**TASK TO COMPLETE:**
Put every line of the records below into a JSON list of strings, one string per line, leaving out blank lines and the pictures.

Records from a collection
— START —
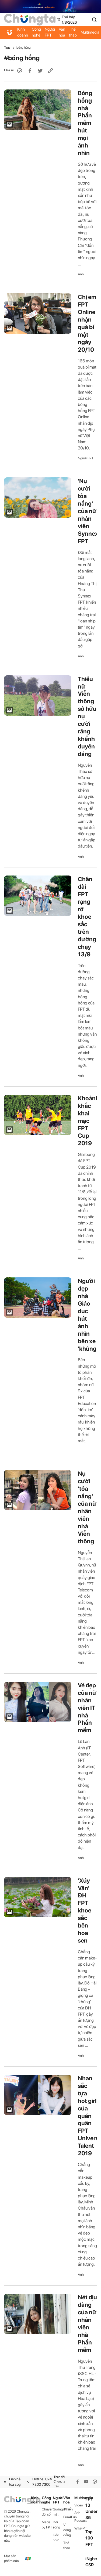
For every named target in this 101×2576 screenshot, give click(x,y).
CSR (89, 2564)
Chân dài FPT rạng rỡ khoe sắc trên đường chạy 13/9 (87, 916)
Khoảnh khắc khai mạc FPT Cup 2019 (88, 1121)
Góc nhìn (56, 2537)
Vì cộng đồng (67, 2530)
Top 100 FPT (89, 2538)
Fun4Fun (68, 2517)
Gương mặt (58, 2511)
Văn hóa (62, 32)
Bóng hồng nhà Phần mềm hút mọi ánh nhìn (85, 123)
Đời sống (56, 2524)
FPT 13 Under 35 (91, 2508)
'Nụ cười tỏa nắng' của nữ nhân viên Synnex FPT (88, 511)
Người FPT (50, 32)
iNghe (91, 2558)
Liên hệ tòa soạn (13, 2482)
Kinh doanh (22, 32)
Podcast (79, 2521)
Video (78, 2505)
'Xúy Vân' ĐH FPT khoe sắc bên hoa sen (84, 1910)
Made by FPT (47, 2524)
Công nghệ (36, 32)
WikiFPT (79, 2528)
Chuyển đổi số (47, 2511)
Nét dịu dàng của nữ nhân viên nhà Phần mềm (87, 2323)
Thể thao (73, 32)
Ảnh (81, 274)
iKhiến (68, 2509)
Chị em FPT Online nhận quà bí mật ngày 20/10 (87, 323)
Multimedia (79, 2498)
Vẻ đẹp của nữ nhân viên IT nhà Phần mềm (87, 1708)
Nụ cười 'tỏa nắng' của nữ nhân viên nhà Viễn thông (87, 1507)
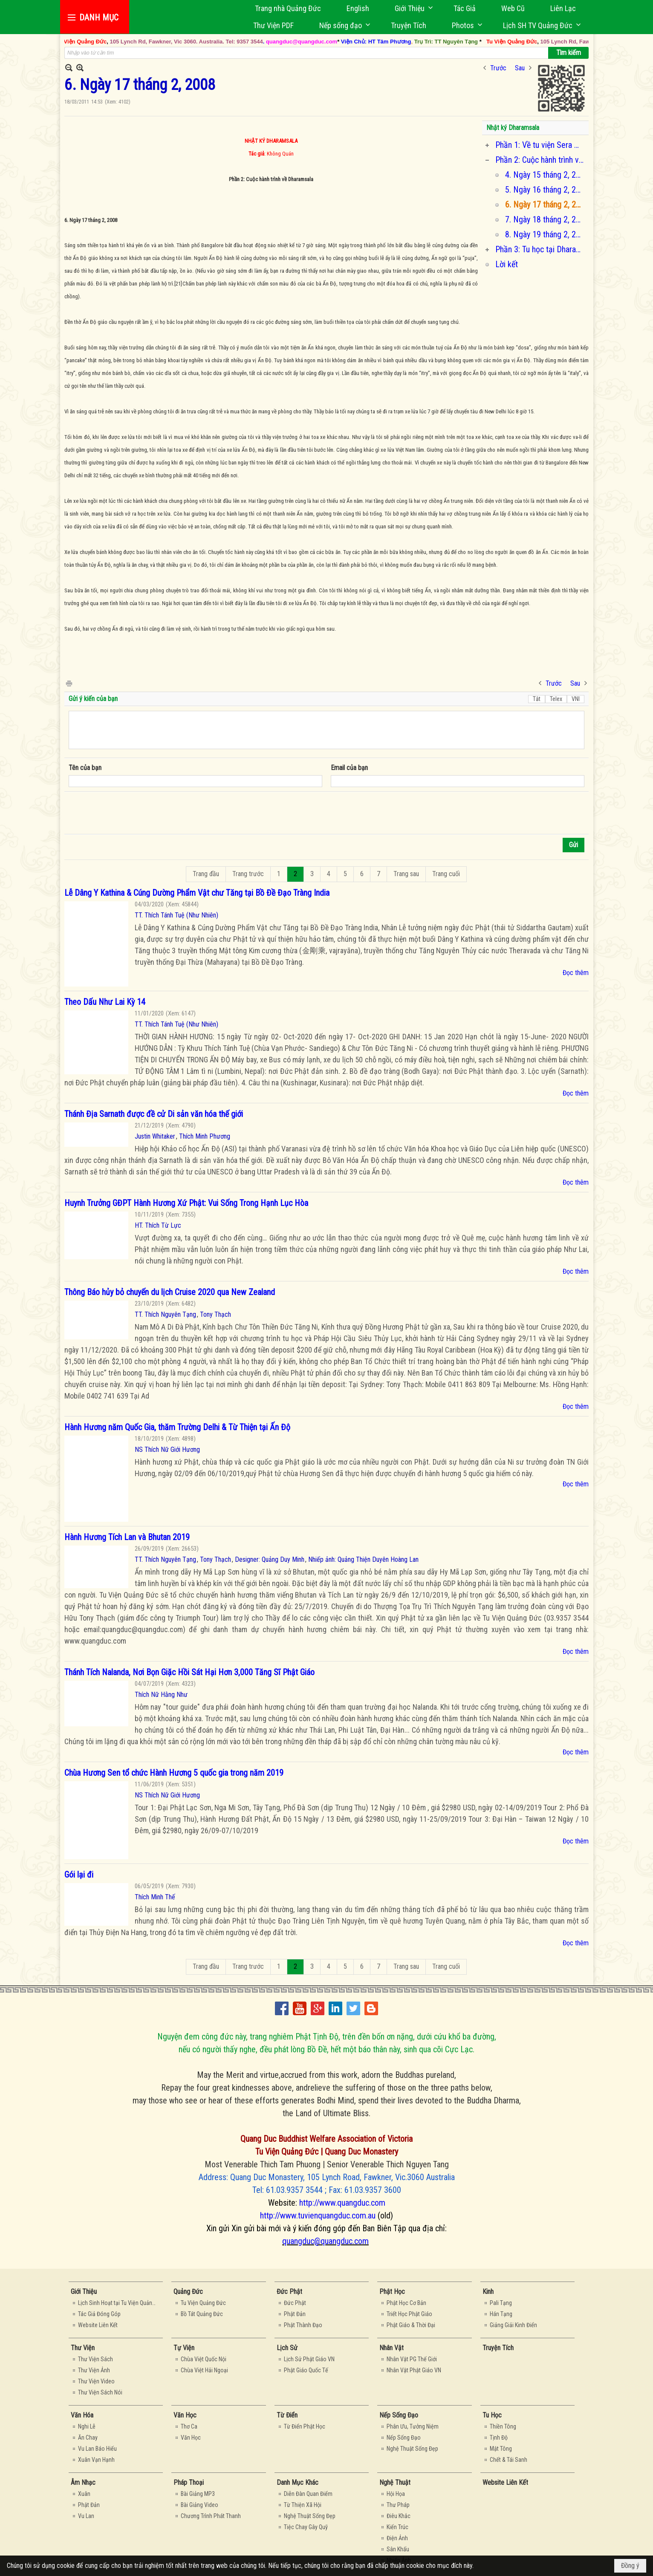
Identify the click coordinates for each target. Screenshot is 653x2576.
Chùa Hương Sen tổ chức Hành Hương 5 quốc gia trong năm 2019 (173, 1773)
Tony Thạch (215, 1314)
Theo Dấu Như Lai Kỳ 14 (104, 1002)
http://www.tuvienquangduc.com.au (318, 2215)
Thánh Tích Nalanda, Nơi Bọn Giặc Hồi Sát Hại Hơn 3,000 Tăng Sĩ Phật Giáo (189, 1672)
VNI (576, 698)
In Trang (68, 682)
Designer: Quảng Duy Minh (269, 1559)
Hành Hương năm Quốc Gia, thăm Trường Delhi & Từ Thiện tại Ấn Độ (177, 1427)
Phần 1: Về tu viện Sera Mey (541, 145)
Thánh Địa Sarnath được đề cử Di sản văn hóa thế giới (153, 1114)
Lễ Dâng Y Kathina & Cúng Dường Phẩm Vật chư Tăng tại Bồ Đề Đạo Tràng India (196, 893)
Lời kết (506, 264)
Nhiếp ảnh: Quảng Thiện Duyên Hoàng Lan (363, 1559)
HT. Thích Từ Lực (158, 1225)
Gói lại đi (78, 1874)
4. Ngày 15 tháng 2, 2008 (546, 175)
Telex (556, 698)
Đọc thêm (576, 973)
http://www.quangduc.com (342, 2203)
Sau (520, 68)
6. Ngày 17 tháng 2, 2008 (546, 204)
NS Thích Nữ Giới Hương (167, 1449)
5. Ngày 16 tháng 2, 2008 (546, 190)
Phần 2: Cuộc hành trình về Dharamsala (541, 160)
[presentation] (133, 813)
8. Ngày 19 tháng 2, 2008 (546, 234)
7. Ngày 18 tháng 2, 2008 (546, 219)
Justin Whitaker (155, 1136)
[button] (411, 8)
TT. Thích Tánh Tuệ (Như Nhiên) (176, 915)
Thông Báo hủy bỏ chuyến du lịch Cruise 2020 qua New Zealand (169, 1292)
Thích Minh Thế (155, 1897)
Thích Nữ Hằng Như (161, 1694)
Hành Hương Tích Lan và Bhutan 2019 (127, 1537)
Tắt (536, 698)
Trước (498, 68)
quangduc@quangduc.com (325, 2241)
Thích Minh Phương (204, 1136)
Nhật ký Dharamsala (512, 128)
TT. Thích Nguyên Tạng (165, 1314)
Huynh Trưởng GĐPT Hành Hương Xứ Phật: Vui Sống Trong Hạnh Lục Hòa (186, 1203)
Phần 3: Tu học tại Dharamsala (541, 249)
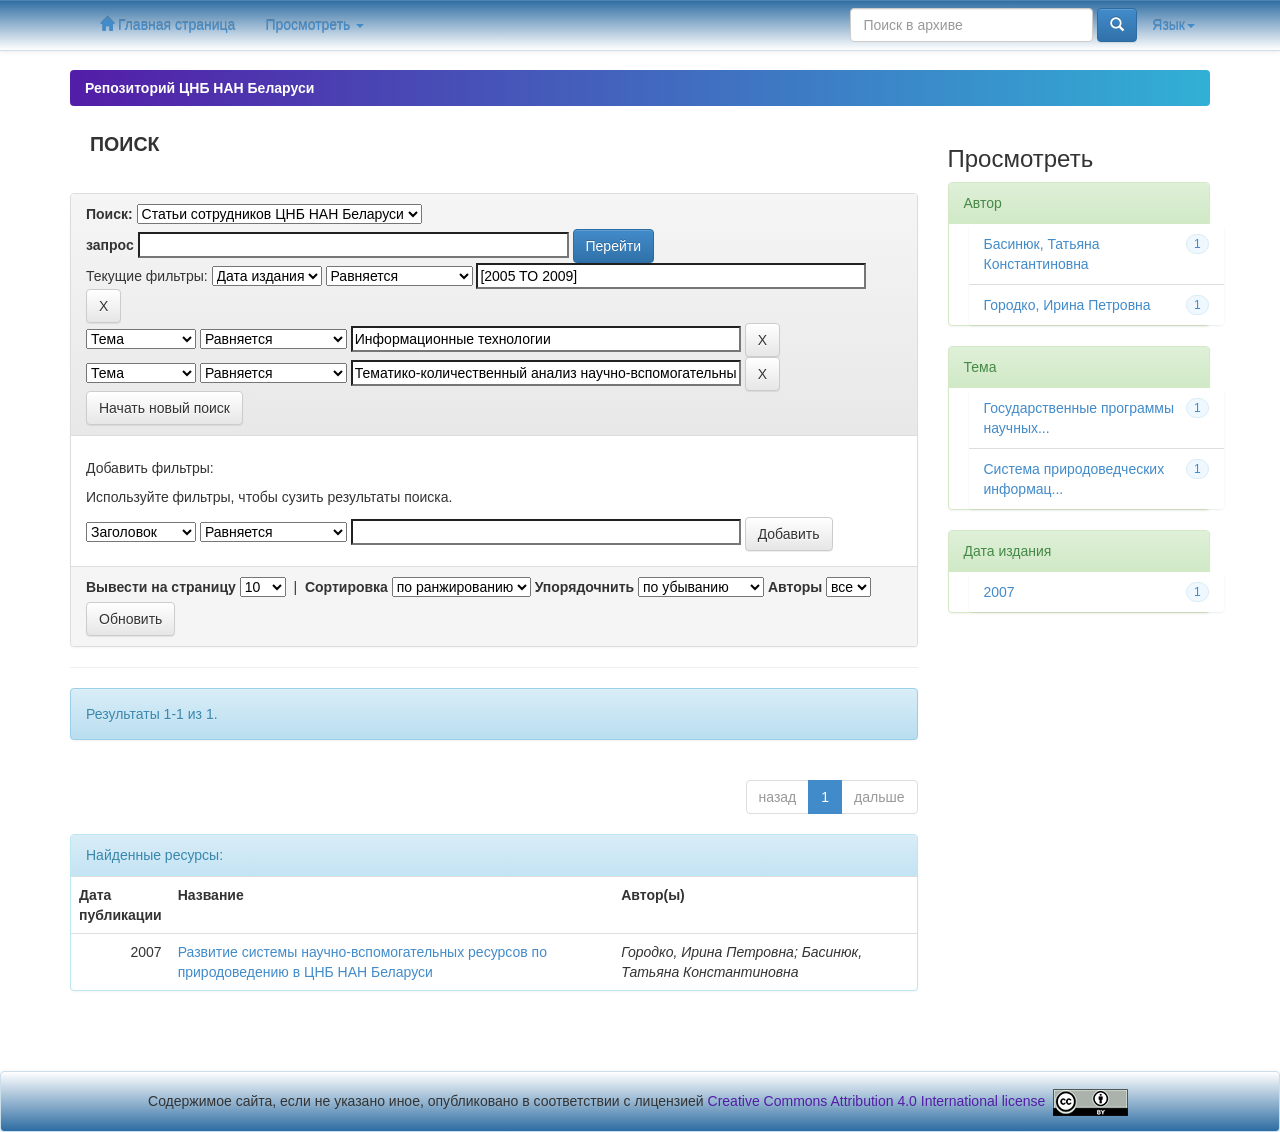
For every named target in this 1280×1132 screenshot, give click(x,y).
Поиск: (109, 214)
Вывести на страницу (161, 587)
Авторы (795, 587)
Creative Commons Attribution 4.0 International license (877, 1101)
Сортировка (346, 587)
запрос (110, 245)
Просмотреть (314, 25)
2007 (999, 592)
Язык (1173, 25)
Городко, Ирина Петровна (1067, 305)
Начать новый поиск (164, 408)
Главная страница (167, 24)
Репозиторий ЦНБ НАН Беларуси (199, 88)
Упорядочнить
— END —
**ANSWER FOR THE TASK:**
[
  "For every named target in this 101×2576 screenshot, give click(x,y).",
  "CSR (89, 2564)",
  "Chân dài FPT rạng rỡ khoe sắc trên đường chạy 13/9 (87, 916)",
  "Khoảnh khắc khai mạc FPT Cup 2019 (88, 1121)",
  "Góc nhìn (56, 2537)",
  "Vì cộng đồng (67, 2530)",
  "Top 100 FPT (89, 2538)",
  "Fun4Fun (68, 2517)",
  "Gương mặt (58, 2511)",
  "Văn hóa (62, 32)",
  "Bóng hồng nhà Phần mềm hút mọi ánh nhìn (85, 123)",
  "Đời sống (56, 2524)",
  "FPT 13 Under 35 (91, 2508)",
  "'Nụ cười tỏa nắng' của nữ nhân viên Synnex FPT (88, 511)",
  "Người FPT (50, 32)",
  "iNghe (91, 2558)",
  "Liên hệ tòa soạn (13, 2482)",
  "Kinh doanh (22, 32)",
  "Podcast (79, 2521)",
  "Video (78, 2505)",
  "'Xúy Vân' ĐH FPT khoe sắc bên hoa sen (84, 1910)",
  "Made by FPT (47, 2524)",
  "Công nghệ (36, 32)",
  "WikiFPT (79, 2528)",
  "Chuyển đổi số (47, 2511)",
  "Nét dịu dàng của nữ nhân viên nhà Phần mềm (87, 2323)",
  "Thể thao (73, 32)",
  "Ảnh (81, 274)",
  "iKhiến (68, 2509)",
  "Chị em FPT Online nhận quà bí mật ngày 20/10 (87, 323)",
  "Multimedia (79, 2498)",
  "Vẻ đẹp của nữ nhân viên IT nhà Phần mềm (87, 1708)",
  "Nụ cười 'tỏa nắng' của nữ nhân viên nhà Viễn thông (87, 1507)",
  "Identify the click coordinates for each target. Screenshot is 653x2576.",
  "Chùa Hương Sen tổ chức Hành Hương 5 quốc gia trong năm 2019 (173, 1773)",
  "Tony Thạch (215, 1314)",
  "Theo Dấu Như Lai Kỳ 14 (104, 1002)",
  "http://www.tuvienquangduc.com.au (318, 2215)",
  "Thánh Tích Nalanda, Nơi Bọn Giặc Hồi Sát Hại Hơn 3,000 Tăng Sĩ Phật Giáo (189, 1672)",
  "VNI (576, 698)",
  "In Trang (68, 682)",
  "Designer: Quảng Duy Minh (269, 1559)",
  "Hành Hương năm Quốc Gia, thăm Trường Delhi & Từ Thiện tại Ấn Độ (177, 1427)",
  "Phần 1: Về tu viện Sera Mey (541, 145)",
  "Thánh Địa Sarnath được đề cử Di sản văn hóa thế giới (153, 1114)",
  "Lễ Dâng Y Kathina & Cúng Dường Phẩm Vật chư Tăng tại Bồ Đề Đạo Tràng India (196, 893)",
  "Lời kết (506, 264)",
  "Nhiếp ảnh: Quảng Thiện Duyên Hoàng Lan (363, 1559)",
  "HT. Thích Từ Lực (158, 1225)",
  "Gói lại đi (78, 1874)",
  "4. Ngày 15 tháng 2, 2008 (546, 175)",
  "Telex (556, 698)",
  "Đọc thêm (576, 973)",
  "http://www.quangduc.com (342, 2203)",
  "Sau (520, 68)",
  "6. Ngày 17 tháng 2, 2008 (546, 204)",
  "NS Thích Nữ Giới Hương (167, 1449)",
  "5. Ngày 16 tháng 2, 2008 (546, 190)",
  "Phần 2: Cuộc hành trình về Dharamsala (541, 160)",
  "[presentation] (133, 813)",
  "8. Ngày 19 tháng 2, 2008 (546, 234)",
  "7. Ngày 18 tháng 2, 2008 (546, 219)",
  "Justin Whitaker (155, 1136)",
  "[button] (411, 8)",
  "TT. Thích Tánh Tuệ (Như Nhiên) (176, 915)",
  "Thông Báo hủy bỏ chuyến du lịch Cruise 2020 qua New Zealand (169, 1292)",
  "Thích Minh Thế (155, 1897)",
  "Thích Nữ Hằng Như (161, 1694)",
  "Hành Hương Tích Lan và Bhutan 2019 (127, 1537)",
  "Tắt (536, 698)",
  "Trước (498, 68)",
  "quangduc@quangduc.com (325, 2241)",
  "Thích Minh Phương (204, 1136)",
  "Nhật ký Dharamsala (512, 128)",
  "TT. Thích Nguyên Tạng (165, 1314)",
  "Huynh Trưởng GĐPT Hành Hương Xứ Phật: Vui Sống Trong Hạnh Lục Hòa (186, 1203)",
  "Phần 3: Tu học tại Dharamsala (541, 249)",
  "For every named target in this 1280×1132 screenshot, give click(x,y).",
  "Поиск: (109, 214)",
  "Вывести на страницу (161, 587)",
  "Авторы (795, 587)",
  "Creative Commons Attribution 4.0 International license (877, 1101)",
  "Сортировка (346, 587)",
  "запрос (110, 245)",
  "Просмотреть (314, 25)",
  "2007 (999, 592)",
  "Язык (1173, 25)",
  "Городко, Ирина Петровна (1067, 305)",
  "Начать новый поиск (164, 408)",
  "Главная страница (167, 24)",
  "Репозиторий ЦНБ НАН Беларуси (199, 88)",
  "Упорядочнить"
]